TASK DIRECTIONS
Print every one of the records verbatim, omitting nothing.

-------- TASK INPUTS --------

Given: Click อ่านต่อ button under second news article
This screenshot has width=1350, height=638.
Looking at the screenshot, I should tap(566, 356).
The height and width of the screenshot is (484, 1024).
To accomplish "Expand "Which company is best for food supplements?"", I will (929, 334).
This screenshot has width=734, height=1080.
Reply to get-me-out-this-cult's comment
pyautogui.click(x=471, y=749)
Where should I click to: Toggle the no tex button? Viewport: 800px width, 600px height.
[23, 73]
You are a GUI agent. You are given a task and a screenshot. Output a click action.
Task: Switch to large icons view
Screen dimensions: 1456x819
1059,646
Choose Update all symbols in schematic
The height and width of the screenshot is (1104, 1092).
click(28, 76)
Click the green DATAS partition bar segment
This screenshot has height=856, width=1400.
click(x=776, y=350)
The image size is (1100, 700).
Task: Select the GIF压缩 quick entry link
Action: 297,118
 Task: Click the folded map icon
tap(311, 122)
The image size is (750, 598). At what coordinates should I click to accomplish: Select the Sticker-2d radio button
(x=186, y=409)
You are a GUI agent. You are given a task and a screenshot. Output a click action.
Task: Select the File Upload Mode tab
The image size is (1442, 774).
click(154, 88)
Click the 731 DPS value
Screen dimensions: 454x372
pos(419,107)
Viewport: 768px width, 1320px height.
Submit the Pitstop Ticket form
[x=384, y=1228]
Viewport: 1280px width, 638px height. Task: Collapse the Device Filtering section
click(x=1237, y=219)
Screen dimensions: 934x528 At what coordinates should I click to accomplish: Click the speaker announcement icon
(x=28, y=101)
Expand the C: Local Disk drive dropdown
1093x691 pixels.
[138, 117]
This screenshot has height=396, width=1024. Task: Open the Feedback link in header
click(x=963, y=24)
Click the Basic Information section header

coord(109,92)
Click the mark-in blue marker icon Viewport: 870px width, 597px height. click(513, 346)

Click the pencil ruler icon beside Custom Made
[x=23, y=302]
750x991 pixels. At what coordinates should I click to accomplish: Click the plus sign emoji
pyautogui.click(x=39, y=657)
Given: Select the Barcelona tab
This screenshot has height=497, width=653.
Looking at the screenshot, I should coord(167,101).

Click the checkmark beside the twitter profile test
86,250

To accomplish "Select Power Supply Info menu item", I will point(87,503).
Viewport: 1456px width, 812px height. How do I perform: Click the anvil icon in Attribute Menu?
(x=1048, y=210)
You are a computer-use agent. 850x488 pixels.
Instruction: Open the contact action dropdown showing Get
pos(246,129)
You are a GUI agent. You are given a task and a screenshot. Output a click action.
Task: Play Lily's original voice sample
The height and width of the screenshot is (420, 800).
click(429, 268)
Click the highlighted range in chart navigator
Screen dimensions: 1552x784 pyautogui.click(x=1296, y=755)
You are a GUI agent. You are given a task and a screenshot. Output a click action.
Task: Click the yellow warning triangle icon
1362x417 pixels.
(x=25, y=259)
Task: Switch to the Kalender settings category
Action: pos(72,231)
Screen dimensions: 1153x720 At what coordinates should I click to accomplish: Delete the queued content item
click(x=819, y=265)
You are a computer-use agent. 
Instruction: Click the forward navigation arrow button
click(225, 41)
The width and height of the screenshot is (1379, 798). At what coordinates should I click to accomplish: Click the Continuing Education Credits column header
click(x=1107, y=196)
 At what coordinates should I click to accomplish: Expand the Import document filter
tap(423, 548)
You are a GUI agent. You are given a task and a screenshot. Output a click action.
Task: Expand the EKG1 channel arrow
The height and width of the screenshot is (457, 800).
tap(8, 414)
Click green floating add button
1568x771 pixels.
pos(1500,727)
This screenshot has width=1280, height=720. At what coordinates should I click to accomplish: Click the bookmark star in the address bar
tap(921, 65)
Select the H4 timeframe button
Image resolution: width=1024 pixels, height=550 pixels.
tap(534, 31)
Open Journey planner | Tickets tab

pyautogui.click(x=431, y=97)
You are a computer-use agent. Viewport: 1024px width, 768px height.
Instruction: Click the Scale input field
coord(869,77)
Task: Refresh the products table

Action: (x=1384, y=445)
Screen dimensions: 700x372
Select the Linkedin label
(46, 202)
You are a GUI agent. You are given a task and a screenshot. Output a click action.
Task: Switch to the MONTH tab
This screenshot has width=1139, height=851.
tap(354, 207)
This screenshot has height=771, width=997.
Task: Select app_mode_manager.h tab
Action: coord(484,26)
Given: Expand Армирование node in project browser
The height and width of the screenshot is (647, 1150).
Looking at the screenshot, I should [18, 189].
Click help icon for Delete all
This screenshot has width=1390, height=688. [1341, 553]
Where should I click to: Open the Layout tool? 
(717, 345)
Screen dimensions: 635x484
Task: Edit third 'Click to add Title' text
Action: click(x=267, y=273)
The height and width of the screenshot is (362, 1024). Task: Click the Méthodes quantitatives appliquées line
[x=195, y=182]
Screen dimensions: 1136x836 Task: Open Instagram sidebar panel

--------

PROBLEM SOLUTION
Given: Click อ่านต่อ button under second news article
This screenshot has width=1350, height=638.
Looking at the screenshot, I should tap(566, 356).
The height and width of the screenshot is (484, 1024).
To accomplish "Expand "Which company is best for food supplements?"", I will (929, 334).
This screenshot has width=734, height=1080.
Reply to get-me-out-this-cult's comment
pyautogui.click(x=471, y=749)
Where should I click to: Toggle the no tex button? Viewport: 800px width, 600px height.
[23, 73]
You are a GUI agent. You are given a task and a screenshot. Output a click action.
Task: Switch to large icons view
Screen dimensions: 1456x819
1059,646
Choose Update all symbols in schematic
The height and width of the screenshot is (1104, 1092).
click(28, 76)
Click the green DATAS partition bar segment
This screenshot has height=856, width=1400.
click(x=776, y=350)
The image size is (1100, 700).
Task: Select the GIF压缩 quick entry link
Action: 297,118
 Task: Click the folded map icon
tap(311, 122)
The image size is (750, 598). At what coordinates should I click to accomplish: Select the Sticker-2d radio button
(x=186, y=409)
You are a GUI agent. You are given a task and a screenshot. Output a click action.
Task: Select the File Upload Mode tab
The image size is (1442, 774).
click(154, 88)
Click the 731 DPS value
Screen dimensions: 454x372
pos(419,107)
Viewport: 768px width, 1320px height.
Submit the Pitstop Ticket form
[x=384, y=1228]
Viewport: 1280px width, 638px height. Task: Collapse the Device Filtering section
click(x=1237, y=219)
Screen dimensions: 934x528 At what coordinates should I click to accomplish: Click the speaker announcement icon
(x=28, y=101)
Expand the C: Local Disk drive dropdown
1093x691 pixels.
[138, 117]
This screenshot has height=396, width=1024. Task: Open the Feedback link in header
click(x=963, y=24)
Click the Basic Information section header

coord(109,92)
Click the mark-in blue marker icon Viewport: 870px width, 597px height. click(513, 346)

Click the pencil ruler icon beside Custom Made
[x=23, y=302]
750x991 pixels. At what coordinates should I click to accomplish: Click the plus sign emoji
pyautogui.click(x=39, y=657)
Given: Select the Barcelona tab
This screenshot has height=497, width=653.
Looking at the screenshot, I should coord(167,101).

Click the checkmark beside the twitter profile test
86,250

To accomplish "Select Power Supply Info menu item", I will point(87,503).
Viewport: 1456px width, 812px height. How do I perform: Click the anvil icon in Attribute Menu?
(x=1048, y=210)
You are a computer-use agent. 850x488 pixels.
Instruction: Open the contact action dropdown showing Get
pos(246,129)
You are a GUI agent. You are given a task and a screenshot. Output a click action.
Task: Play Lily's original voice sample
The height and width of the screenshot is (420, 800).
click(429, 268)
Click the highlighted range in chart navigator
Screen dimensions: 1552x784 pyautogui.click(x=1296, y=755)
You are a GUI agent. You are given a task and a screenshot. Output a click action.
Task: Click the yellow warning triangle icon
1362x417 pixels.
(x=25, y=259)
Task: Switch to the Kalender settings category
Action: pos(72,231)
Screen dimensions: 1153x720 At what coordinates should I click to accomplish: Delete the queued content item
click(x=819, y=265)
You are a computer-use agent. 
Instruction: Click the forward navigation arrow button
click(225, 41)
The width and height of the screenshot is (1379, 798). At what coordinates should I click to accomplish: Click the Continuing Education Credits column header
click(x=1107, y=196)
 At what coordinates should I click to accomplish: Expand the Import document filter
tap(423, 548)
You are a GUI agent. You are given a task and a screenshot. Output a click action.
Task: Expand the EKG1 channel arrow
The height and width of the screenshot is (457, 800).
tap(8, 414)
Click green floating add button
1568x771 pixels.
pos(1500,727)
This screenshot has width=1280, height=720. At what coordinates should I click to accomplish: Click the bookmark star in the address bar
tap(921, 65)
Select the H4 timeframe button
Image resolution: width=1024 pixels, height=550 pixels.
tap(534, 31)
Open Journey planner | Tickets tab

pyautogui.click(x=431, y=97)
You are a computer-use agent. Viewport: 1024px width, 768px height.
Instruction: Click the Scale input field
coord(869,77)
Task: Refresh the products table

Action: (x=1384, y=445)
Screen dimensions: 700x372
Select the Linkedin label
(46, 202)
You are a GUI agent. You are given a task and a screenshot. Output a click action.
Task: Switch to the MONTH tab
This screenshot has width=1139, height=851.
tap(354, 207)
This screenshot has height=771, width=997.
Task: Select app_mode_manager.h tab
Action: coord(484,26)
Given: Expand Армирование node in project browser
The height and width of the screenshot is (647, 1150).
Looking at the screenshot, I should [18, 189].
Click help icon for Delete all
This screenshot has width=1390, height=688. [1341, 553]
Where should I click to: Open the Layout tool? 
(717, 345)
Screen dimensions: 635x484
Task: Edit third 'Click to add Title' text
Action: click(x=267, y=273)
The height and width of the screenshot is (362, 1024). Task: Click the Méthodes quantitatives appliquées line
[x=195, y=182]
Screen dimensions: 1136x836 Task: Open Instagram sidebar panel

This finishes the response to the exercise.